Architect and author Marwa Al-Sabouni and choreographer Charlotte Spencer discuss how the disciplines of architecture and choreography meet, and how their interests in public spaces, social boundaries and ethics relate to each other. This talk was delivered in a hybrid format with Marwa joining online from Homs, Syria and Charlotte in the Lilian Baylis studio at Sadler’s Wells, London.
To watch the video with closed captions, click CC on the bottom right of the screen.
Dance, Intimacy and the Civic is a series of conversations by creative practitioners, focusing on potency of dance within the personal entanglements, and social and public space. Part of a wider research strand, it focuses on the place of dance in public life. In the context of the COVID-19 pandemic, the series also asks how dance can enable social cohesion and repair. The series is produced in partnership with Sadler’s Wells and University of Roehampton.

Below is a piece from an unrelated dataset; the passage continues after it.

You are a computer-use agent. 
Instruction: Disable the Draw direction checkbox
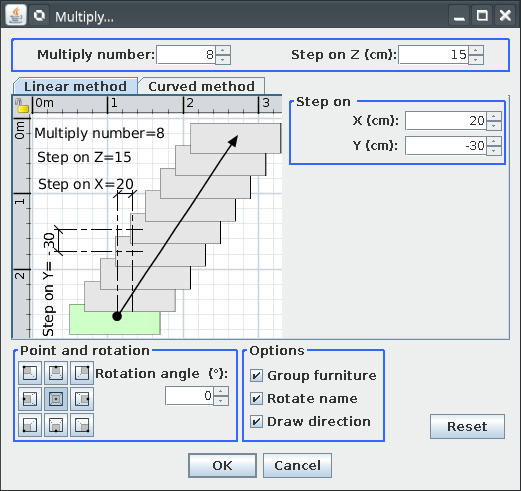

Dr. Marwa Al-Sabouni is an award-winning architect, author and international speaker based in Syria. She is the author of the internationally acclaimed book The Battle for Home (2016), a ‘visionary memoir’ (Observer) of a female architect in war-torn Syria, and Building for Hope (2021), in which she explores how cities and buildings might be rebuilt in the aftermath of conflict, crisis or financial depression.

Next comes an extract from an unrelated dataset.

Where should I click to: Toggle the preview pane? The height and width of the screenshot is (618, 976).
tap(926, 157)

Al-Sabouni is a Fellow at Ralston College (USA), has given talks for TED, Sydney Opera House, and the World Economic Forum and been published in RIBA Journal, Architectural Review, Financial Times, Standpoint Magazine, ICRC Journal among others. She runs a private studio with her partner in their city Homs and is co-founder of Arch-news, the world’s first and only website dedicated to architectural news in Arabic and the winner of Royal Kuwaiti award for best media project in the Arab World 2010.
Charlotte Spencer is a choreographer, teacher, curator, mentor, performer. Her artistic practice is motivated by interests to engage with social and ecological questions and to find ways to express those enquiries through intimate live encounters with audiences. She often makes work for outdoor spaces, inviting people to re-encounter their bodies and their environments through action and participation. Her making processes are deeply collaborative, involving long immersive residency periods which have included 3000 Km cycle rides and building camps in forests.
Spencer is perhaps best known for her performances through headphones: Is this a Waste Land? (2017), made for vast disused urban spaces and Walking Stories (2013), a group audio walk in parks.
Spencer is currently working on a book, a performance for theatres and a short film. Current commissioning and presentation partners include Sadler’s Wells, The Place, Siobhan Davies Studios, Bonnie Bird Choreography Fund, Wellcome Collection, Brighton Festival and South East Dance.